Weekend visiting rights and family visit days, available largely only to "enhanced" prisoners, have also been affected by this newly-changed system, meaning that it is becoming more and more difficult for children to spend quality time with their imprisoned fathers (notably, this policy is not applied in women's prisons, where visiting hours remain untouched by the IEP scheme).

In the UK, there's an underlying stigma attached to family members of prisoners, as if somehow crime's inherent in their genetic make-up. It's an issue that crops up regularly when talking with the families of inmates.

I ask Kate whether she experiences this kind of reaction from having a parent who's still in prison. "Oh yeah definitely," she says, but points out that she doesn't really talk about the situation much with anyone outside her immediate circle. "There's a few friends that sort of know about it, but it's not something that comes up in common conversation."

Inevitably it's a situation that has affected her everyday life. "I think I've had to do things differently than I would've done," Kate says. "So say like for example my stepdad not being there: I've got two young brothers, and at 18 years old I wasn't expecting to help look after them. I've had to take on additional roles to fill his space."
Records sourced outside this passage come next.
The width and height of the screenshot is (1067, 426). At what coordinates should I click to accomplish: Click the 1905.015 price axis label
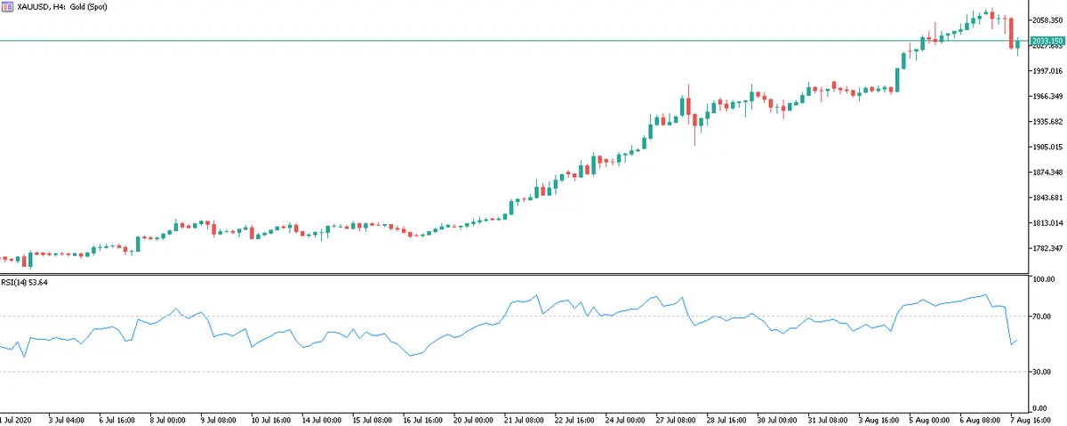tap(1047, 147)
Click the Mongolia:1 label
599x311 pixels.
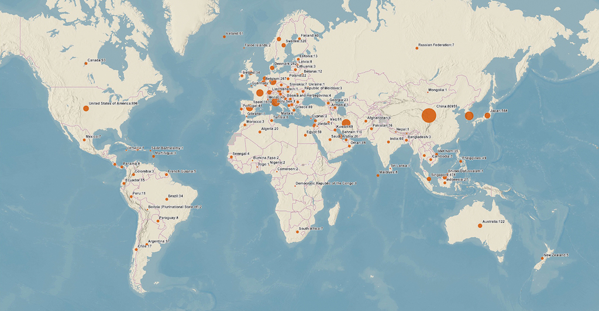click(x=438, y=90)
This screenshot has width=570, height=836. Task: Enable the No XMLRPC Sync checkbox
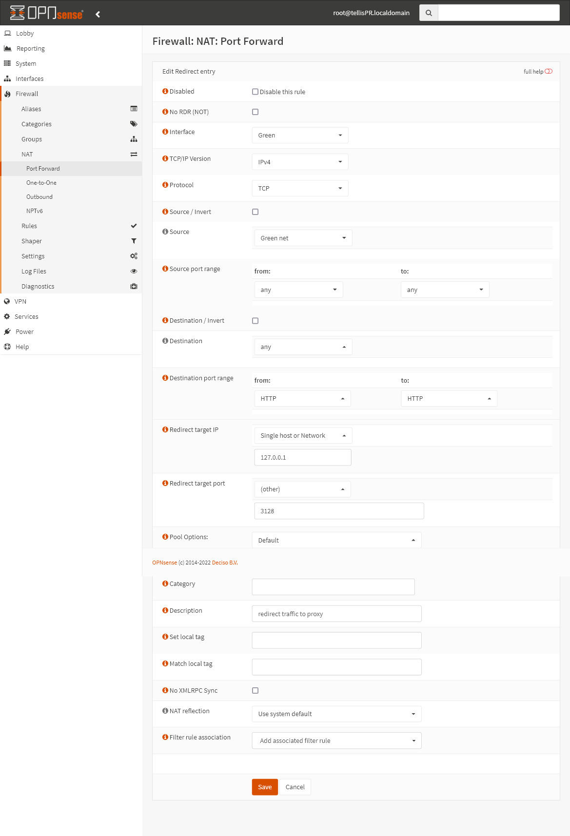point(255,690)
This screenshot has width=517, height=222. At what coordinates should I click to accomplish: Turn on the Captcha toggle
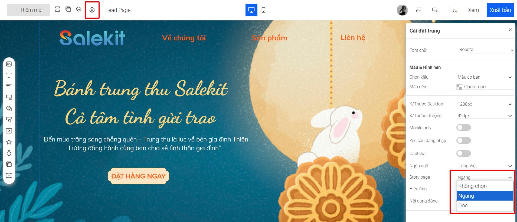(x=464, y=153)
With the statistic that 65 percent of boys with a convicted father going on to offend themselves ringing in my ears, I ask Kate what her stepdad says to her two younger brothers when they visit, if he's worried that they might go down the same route.

"Yeah," she says, "and he's very much, y'know... he doesn't want that to happen."

Speaking about the time her husband was first arrested, Helen says: "Where we live is a very small community and everybody knows your business, so everybody did find out and both me and the girls were very much judged, kind of put in a box. We're a good family, but as soon as people found out where he'd gone... when I took my daughter to school it was very, very difficult. It was almost like they didn't want to talk to me, didn't want to associate with me. People who I thought were friends all of a sudden disappeared."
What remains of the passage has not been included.